TEXT BLOCK:
--------

The resulting mixture of liquid from the source tank 101 and sodium chlorite from the injector tank 102 is conveyed to the treatment tank 103. In an embodiment, the sodium chlorite from the injector tank 102 may be mixed in-line with the oily sour water from the source tank 101. In another embodiment, the sodium chlorite may be received in the treatment tank continuously (i.e., as the tank is being filled), or discretely on an as-needed basis. In yet another embodiment, the treatment tank 103 may comprise a mixer or circulating pump to uniformly contact the sulfides of the oily sour water with the sodium chlorite.
In the course of the treatment and circulation, the suspended solids originally present in the oily water, causing emulsion problems, are separated. Due to the higher specific gravity of the solids, they become suspended in the water phase and settle faster, with the sodium chlorite functioning as a coagulant. Faster separation of solids can translate into faster breaking of the emulsion layer, for cleaner, higher, and faster oil recovery since in the absence of an emulsion layer the oil separates more easily from the water and floats to a layer on top of the treatment tank 103.
In an embodiment, the treatment tank 103 can comprise an overflow outlet 103A, a skim outlet 103B, and a water outlet 103C. The overflow outlet 103A is the topmost of the three outlets, and can be used in the event that an influx of sour water exceeds the capacity of the treatment tank 103. The overflow outlet 103A connects the treatment tank 103 to an overflow tank 110, where the excess oily sour water is in turn pumped back into the source tank 101 for re-treatment. In an embodiment, the treatment tank 103 may comprise a nitrogen line to clear vapors from the head space to through the overflow outlet 103A.

--------

DATA SHOWN:

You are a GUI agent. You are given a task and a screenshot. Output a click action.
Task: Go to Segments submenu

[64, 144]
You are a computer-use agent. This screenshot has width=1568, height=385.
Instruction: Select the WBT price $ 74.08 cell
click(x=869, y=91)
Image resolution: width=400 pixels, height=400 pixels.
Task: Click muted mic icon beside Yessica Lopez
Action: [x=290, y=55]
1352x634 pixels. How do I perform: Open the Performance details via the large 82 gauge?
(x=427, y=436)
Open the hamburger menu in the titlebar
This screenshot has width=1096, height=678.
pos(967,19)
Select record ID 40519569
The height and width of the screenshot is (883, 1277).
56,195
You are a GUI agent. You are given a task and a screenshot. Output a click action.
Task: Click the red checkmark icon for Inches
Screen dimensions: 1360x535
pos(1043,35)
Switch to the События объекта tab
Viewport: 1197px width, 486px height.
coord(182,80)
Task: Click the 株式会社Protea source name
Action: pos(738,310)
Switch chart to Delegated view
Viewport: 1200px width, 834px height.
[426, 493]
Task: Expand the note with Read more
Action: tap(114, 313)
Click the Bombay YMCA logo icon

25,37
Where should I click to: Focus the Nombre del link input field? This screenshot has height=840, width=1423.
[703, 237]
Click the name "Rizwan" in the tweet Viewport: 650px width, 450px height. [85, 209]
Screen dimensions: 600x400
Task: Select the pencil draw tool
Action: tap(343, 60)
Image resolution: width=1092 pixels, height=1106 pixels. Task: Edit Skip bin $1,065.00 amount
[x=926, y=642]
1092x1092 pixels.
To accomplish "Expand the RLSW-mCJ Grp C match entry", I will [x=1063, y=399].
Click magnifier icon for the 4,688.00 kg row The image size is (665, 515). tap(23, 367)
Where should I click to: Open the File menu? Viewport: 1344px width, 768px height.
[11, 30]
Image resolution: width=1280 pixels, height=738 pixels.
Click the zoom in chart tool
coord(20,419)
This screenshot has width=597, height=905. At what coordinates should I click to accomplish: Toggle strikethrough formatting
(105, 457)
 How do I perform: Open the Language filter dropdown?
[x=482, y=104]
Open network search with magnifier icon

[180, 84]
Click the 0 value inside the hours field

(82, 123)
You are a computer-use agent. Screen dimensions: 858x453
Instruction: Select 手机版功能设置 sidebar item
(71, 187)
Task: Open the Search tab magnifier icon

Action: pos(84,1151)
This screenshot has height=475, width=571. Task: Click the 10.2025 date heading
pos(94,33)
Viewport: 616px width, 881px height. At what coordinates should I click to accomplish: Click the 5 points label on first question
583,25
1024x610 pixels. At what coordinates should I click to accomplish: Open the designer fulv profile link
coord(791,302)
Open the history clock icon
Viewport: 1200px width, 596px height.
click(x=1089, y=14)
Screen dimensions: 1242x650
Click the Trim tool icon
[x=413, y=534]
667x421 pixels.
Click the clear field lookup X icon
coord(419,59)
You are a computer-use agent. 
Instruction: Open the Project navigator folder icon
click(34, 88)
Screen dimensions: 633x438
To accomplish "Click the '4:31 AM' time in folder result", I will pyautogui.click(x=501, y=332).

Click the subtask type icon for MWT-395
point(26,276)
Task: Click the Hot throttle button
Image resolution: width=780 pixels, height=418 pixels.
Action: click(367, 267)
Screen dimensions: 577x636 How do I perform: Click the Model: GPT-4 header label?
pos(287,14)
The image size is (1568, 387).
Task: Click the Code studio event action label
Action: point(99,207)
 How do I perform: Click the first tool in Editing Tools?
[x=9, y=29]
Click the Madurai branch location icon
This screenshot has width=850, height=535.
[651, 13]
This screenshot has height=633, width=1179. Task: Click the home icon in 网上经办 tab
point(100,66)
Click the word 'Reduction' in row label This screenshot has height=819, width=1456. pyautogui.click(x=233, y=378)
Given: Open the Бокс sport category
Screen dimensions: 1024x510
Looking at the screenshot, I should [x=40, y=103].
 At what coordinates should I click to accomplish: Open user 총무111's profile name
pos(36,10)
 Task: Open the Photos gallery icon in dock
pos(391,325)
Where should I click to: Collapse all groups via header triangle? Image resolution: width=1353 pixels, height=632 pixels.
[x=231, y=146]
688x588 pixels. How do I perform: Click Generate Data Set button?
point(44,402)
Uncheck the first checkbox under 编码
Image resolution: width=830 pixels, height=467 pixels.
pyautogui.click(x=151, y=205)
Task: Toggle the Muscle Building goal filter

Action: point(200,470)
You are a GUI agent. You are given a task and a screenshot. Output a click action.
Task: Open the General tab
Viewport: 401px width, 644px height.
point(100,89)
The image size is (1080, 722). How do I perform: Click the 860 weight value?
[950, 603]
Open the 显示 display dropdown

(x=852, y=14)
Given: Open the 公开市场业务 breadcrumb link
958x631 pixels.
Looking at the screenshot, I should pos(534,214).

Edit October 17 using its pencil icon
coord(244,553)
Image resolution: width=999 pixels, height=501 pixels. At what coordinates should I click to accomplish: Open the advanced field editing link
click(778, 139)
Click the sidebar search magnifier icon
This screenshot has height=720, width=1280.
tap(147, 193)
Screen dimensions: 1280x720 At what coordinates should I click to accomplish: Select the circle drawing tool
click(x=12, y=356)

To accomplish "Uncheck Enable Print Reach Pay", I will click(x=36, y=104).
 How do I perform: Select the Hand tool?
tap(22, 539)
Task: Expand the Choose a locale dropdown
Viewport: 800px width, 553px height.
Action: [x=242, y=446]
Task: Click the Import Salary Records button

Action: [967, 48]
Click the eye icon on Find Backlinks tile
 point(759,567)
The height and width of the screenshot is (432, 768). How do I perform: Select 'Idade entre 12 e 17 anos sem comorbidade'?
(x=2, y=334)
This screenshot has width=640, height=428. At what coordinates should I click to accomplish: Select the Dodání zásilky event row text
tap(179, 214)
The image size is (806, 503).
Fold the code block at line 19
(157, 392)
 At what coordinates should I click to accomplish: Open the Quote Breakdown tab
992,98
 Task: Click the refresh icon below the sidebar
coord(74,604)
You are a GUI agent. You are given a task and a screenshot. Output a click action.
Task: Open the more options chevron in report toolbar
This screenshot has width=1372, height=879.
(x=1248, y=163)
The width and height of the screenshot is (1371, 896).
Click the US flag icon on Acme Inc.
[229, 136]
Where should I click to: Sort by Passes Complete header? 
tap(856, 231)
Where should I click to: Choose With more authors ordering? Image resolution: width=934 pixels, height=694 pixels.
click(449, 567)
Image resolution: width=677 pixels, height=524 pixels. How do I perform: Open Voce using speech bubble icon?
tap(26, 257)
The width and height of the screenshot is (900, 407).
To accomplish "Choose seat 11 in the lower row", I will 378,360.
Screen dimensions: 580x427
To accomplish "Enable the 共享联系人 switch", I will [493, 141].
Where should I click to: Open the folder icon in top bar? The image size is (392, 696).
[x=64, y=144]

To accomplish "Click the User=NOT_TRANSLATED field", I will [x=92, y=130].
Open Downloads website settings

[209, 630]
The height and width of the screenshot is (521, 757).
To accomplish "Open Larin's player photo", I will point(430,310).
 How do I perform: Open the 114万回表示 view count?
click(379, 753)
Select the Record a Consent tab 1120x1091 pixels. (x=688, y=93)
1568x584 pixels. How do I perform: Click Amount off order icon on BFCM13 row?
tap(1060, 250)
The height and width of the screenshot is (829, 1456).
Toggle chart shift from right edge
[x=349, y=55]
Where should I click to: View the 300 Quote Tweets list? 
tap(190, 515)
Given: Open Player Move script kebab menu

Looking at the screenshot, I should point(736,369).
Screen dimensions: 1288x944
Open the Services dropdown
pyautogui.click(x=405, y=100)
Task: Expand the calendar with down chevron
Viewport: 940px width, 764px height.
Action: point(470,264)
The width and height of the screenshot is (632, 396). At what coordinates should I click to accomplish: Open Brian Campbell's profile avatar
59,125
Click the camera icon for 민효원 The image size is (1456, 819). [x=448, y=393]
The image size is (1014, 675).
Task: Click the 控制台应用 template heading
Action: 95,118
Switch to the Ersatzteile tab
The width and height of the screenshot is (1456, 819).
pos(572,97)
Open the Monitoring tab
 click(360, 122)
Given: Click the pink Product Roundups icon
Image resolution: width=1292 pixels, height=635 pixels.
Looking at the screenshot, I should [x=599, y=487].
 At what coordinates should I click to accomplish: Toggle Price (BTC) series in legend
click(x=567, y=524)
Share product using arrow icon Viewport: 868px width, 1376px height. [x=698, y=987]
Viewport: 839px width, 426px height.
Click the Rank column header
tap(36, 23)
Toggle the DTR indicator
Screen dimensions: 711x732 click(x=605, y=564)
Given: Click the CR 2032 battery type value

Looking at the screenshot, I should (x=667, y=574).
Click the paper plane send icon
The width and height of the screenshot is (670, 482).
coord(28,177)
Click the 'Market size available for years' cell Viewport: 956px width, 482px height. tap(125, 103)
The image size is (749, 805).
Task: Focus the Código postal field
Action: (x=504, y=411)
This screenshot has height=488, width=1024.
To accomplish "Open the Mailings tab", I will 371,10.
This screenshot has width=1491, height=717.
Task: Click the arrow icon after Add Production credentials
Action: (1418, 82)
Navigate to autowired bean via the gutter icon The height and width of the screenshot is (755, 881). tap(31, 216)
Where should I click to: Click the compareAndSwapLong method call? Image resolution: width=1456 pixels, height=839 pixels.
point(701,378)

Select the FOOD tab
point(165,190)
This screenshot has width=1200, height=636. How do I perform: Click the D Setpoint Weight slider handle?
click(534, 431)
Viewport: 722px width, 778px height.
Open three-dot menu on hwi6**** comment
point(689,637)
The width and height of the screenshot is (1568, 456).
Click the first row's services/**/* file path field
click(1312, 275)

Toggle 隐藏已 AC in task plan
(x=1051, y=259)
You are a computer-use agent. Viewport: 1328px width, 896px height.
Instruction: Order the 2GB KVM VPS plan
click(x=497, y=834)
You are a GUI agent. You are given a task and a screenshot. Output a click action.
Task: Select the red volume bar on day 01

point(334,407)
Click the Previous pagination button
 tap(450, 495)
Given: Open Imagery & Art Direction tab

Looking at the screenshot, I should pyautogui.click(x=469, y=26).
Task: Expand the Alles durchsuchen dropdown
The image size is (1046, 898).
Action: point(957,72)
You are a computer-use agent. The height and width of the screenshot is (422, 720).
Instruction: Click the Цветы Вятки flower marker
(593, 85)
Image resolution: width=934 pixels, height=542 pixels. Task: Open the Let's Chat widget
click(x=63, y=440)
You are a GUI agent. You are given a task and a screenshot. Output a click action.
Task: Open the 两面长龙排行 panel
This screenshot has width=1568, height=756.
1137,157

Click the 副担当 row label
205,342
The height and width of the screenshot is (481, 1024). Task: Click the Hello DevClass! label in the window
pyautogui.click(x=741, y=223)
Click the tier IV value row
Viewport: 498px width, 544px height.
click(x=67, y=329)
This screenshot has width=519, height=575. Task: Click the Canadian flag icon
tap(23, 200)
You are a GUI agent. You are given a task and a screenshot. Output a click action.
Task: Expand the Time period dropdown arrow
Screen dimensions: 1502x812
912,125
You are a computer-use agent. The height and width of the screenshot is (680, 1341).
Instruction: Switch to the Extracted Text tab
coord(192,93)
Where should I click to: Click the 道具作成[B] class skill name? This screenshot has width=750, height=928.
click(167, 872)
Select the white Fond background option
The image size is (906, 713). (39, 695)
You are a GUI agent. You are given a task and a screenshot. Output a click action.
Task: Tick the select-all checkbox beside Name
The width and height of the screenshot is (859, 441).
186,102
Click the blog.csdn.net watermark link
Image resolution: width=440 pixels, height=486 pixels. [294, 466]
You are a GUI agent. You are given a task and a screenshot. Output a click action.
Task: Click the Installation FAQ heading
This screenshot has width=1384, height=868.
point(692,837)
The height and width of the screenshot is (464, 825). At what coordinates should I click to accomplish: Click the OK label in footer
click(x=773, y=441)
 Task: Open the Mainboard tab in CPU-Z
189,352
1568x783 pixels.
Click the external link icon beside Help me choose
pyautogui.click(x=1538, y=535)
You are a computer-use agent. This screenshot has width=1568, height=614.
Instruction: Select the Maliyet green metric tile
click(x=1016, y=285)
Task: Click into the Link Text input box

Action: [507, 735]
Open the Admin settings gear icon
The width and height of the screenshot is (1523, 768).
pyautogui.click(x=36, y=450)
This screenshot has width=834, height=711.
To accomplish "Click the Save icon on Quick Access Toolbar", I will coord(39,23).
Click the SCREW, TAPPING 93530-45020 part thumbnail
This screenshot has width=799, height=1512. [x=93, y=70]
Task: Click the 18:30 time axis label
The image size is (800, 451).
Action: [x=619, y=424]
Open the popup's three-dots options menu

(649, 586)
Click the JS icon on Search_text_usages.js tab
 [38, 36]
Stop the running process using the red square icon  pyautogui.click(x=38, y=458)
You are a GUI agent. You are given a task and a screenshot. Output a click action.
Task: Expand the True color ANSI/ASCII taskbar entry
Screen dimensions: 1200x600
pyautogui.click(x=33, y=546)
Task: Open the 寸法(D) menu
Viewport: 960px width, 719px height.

--------

ACTIVITY LIST:
(A) Reproduce the passage of the sour water treatment text starting with "In an embodiment, the treatment tank 103 can" and going on through "overflow outlet 103A.".
(B) Answer these questions from the sour water treatment text:
(i) What does the sodium chlorite function as while the solids settle?
(ii) Which of the treatment tank's three outlets is the topmost?
(iii) Where is the excess oily sour water in the overflow tank pumped?
(C) Pick up the sour water treatment text after its final sentence and write what comes next.

ANSWER SET:
(A)
In an embodiment, the treatment tank 103 can comprise an overflow outlet 103A, a skim outlet 103B, and a water outlet 103C. The overflow outlet 103A is the topmost of the three outlets, and can be used in the event that an influx of sour water exceeds the capacity of the treatment tank 103. The overflow outlet 103A connects the treatment tank 103 to an overflow tank 110, where the excess oily sour water is in turn pumped back into the source tank 101 for re-treatment. In an embodiment, the treatment tank 103 may comprise a nitrogen line to clear vapors from the head space to through the overflow outlet 103A.

(B)
(i) A coagulant.
(ii) The overflow outlet 103A.
(iii) Back into the source tank 101, for re-treatment.

(C)
Once the mixture is settled and, if necessary, a sufficient amount of fluid is transferred to the overflow tank 110, the skim outlet can 103B receive fluid from the oil phase level as well as vapors in the head space of the oily sour water. In an embodiment, the skim outlet 103B is controlled by a nozzle or valve. The oil and/or vapors are then transferred to the skim tank 104 (which can include a relief system 105, which may comprise an automatic relief valve, manual valve, or check valve). The vapors can be burnt to dispose of light hydrocarbon gases, and the remaining heavy oil can be further processed in a refinery.
Finally, the water outlet 103C can receive the water phase from the water phase level of the treatment tank 103. Since the liquid are in motion during most of the process, the precipitated sulfur rarely clogs lines, but if desired, a filter may be used to catch coagulated sulfur solids. The water phase with coagulated sulfur can be conveyed from the treatment tank 103 to the treated water conduit 120, which can lead either to disposal or to be returned to the field for re-use.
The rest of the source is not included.